Troopers is (unfortunately) over. It was a blast (but I may be biased ;-))! After things have settled, I want to take the opportunity to reflect my thoughts and impressions on the IPv6-only WiFi we had deployed during the conference. To make sure that everybody is on the same page let’s start at the beginning.

In the last couple of years we had provided Dual-Stack connectivity on the main “Troopers” SSID but also had an additional IPv6-only SSID. This year we decided to spice things up and made the “Troopers“ SSID IPv6-only (with NAT64) while providing Dual-Stack connectivity on the “Legacy“ SSID. We wanted to get a feeling how many clients and applications can work properly in an IPv6-only environment. We intentionally didn’t announce it vastly beforehand, hoping that attendees would just connect to the main SSID without noticing anything. We were aware that some applications might expose issues but, as I said , we wanted to get a feeling to which degree problems actually occured.

In order to make sure that the Wifi networks performs properly, several optimizations were necessary due to IPv6’s heavy reliance on multicast. I won’t cover them in detail here, but if you are interested in the intricacies of IPv6 in Wifi environments, the slides of my IPv6 Security Summit talk covering this topic can be found here.  The following optimizations were done on our WLC to reduce the amount of multicast traffic on the Wifi:

In addition to the optimizations performed on the WLC, I tweaked some RA parameters on our ASR 1002 to further reduce the chatter of IPv6. The values I used were suggested/mentioned by Andrew Yourtchenko in several Cisco Live presentations he gave on the topic. Thank you!

Here’s the configuration of the respective interface on the ASR

interface GigabitEthernet0/0/0.30
 description ====TRP-NAT64===
 ipv6 address FE80::1 link-local
 ipv6 address 2A02:8071:F00:64::1/64
 ipv6 enable
 ipv6 mtu 1280
 ipv6 nd reachable-time 900000
 ipv6 nd other-config-flag
 ipv6 nd router-preference High
 ipv6 nd ra solicited unicast
 ipv6 nd ra lifetime 9000
 ipv6 nd ra interval 4
 ipv6 nd ra dns server 2A02:8071:F00:64::251
 ipv6 dhcp server DHCP-TRP-NAT64-v6-POOL
 nat64 enable


The highlighted parameters were explicitly configured to reduce the amount of multicast on the WiFi side.

The first one (ipv6 nd reachable-time 900000) was configured to tweak how long the neighbor cache entry for the default gateway will stay in the reachable state (on the connected clients) in order to reduce the traffic induced by NUD (Neighbor Unreachability Detection). The reachable time is configured in milliseconds (so the above value equates to 900 seconds) on the ASR.

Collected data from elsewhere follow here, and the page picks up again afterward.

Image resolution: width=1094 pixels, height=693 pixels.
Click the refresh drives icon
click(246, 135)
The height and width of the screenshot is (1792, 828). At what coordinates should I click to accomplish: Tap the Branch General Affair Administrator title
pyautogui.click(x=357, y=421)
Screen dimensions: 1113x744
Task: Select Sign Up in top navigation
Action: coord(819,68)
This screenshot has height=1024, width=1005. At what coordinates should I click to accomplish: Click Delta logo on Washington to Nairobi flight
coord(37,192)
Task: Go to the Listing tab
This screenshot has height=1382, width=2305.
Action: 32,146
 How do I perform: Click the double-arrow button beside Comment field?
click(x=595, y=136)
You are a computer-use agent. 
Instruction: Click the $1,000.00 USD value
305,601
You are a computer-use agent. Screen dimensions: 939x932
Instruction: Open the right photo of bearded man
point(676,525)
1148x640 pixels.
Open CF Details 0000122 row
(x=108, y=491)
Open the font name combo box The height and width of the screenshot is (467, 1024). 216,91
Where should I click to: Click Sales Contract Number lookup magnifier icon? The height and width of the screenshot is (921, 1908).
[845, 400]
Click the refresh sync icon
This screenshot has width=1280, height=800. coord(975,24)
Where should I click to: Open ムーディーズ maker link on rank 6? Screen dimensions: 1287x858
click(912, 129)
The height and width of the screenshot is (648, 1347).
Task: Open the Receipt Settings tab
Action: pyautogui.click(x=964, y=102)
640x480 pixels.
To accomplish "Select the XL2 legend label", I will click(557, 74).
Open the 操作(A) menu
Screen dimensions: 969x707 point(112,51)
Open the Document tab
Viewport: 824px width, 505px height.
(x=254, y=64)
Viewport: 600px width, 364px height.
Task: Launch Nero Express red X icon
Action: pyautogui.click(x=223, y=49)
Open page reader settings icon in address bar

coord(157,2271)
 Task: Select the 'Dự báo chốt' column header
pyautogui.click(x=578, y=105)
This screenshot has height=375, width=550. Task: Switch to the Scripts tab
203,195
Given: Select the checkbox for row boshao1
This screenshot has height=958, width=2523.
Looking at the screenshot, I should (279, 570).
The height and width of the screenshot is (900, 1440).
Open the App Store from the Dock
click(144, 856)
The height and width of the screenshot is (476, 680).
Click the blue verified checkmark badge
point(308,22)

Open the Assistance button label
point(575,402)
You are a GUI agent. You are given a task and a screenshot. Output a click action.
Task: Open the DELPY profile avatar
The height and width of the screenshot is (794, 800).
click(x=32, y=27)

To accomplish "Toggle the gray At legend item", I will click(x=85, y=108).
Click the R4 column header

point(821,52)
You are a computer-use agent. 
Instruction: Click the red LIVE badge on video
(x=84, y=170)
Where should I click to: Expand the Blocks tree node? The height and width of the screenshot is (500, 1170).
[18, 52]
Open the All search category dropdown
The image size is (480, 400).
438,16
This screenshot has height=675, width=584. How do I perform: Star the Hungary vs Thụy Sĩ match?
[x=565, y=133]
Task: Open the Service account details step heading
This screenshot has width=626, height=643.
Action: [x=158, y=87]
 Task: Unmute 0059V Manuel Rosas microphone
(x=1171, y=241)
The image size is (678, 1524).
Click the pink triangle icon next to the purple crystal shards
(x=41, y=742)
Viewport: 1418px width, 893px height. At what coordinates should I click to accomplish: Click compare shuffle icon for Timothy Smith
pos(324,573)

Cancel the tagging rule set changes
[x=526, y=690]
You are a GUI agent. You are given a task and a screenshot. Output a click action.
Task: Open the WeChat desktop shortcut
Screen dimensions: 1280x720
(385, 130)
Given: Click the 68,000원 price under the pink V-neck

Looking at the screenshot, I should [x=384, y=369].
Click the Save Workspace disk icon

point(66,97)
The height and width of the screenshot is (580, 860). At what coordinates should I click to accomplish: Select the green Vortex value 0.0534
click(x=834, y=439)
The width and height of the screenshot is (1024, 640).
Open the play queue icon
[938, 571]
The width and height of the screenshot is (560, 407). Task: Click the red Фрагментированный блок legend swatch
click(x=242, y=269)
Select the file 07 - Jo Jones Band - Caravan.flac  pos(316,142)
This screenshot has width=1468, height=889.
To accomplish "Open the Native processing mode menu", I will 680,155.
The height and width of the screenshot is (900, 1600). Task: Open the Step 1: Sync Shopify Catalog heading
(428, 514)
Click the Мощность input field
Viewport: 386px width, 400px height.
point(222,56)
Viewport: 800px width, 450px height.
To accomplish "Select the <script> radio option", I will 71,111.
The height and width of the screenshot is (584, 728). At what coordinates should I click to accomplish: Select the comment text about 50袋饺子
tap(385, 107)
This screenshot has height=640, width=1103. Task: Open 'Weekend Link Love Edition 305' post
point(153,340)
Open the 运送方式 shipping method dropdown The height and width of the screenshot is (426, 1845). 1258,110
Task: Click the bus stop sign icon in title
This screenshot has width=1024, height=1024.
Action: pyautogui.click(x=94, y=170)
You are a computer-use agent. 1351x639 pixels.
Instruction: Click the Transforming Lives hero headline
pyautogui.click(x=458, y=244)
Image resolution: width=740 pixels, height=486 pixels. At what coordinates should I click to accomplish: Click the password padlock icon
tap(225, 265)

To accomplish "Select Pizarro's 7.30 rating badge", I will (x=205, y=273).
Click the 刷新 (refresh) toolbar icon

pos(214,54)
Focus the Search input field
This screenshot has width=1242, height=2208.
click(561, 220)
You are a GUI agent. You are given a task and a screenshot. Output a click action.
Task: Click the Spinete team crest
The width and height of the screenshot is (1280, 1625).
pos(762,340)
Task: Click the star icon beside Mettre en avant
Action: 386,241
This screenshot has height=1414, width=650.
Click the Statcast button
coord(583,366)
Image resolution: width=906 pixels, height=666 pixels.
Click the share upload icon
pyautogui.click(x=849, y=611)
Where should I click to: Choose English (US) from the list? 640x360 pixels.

The second parameter (ipv6 nd ra solicited unicast) was recently introduced for IOS/IOS-XE based devices (it has been available on NX-OS for quite a while). As the name of the command implies, when the router receives a router solicitation from a newly connected client, it will not send out a multicast RA in response but will send an unicast RA to the requesting client which further reduces the amount of multicast traffic.
See also RFC 4861, section 6.2.6, where it’s stated: “A router MAY choose to unicast the response directly to the soliciting host’s address (if the solicitation’s source address is not the unspecified address), but the usual case is to multicast the response to the all-nodes group.”

The third and last one (ipv6 nd ra lifetime 9000) increases the lifetime of the RAs to 9000 seconds. This was done so that I could configure a tighter RA Throttle to even further reduce the amount of multicast traffic.

Coming back to the overall “user experience” of the IPv6-only SSID:

I am pretty satisfied with the overall results. I myself was associated to it approximately 80% of the time during the whole week. As we have a dedicated SSID and prefix for the management of our infrastructure, I spent the remaining 20% there in order to check that everything was running smoothly :-). The stats from our monitoring solution (a detailed blogpost as well as the configs will follow shortly) supported my impression. Looking on the stats for Wednesday:


we can see that approximately 40% of all connected clients used the Troopers SSID. I consider this a huge success and I am very happy about these figures. Compared to 2014, when we had a total of 33 connected clients to the IPv6-only SSID, this is a significant increase. Hopefully the numbers will climb even more in 2017 ;-). Next year I want to take it a step further and also deactivate the legacy protocol in our management network!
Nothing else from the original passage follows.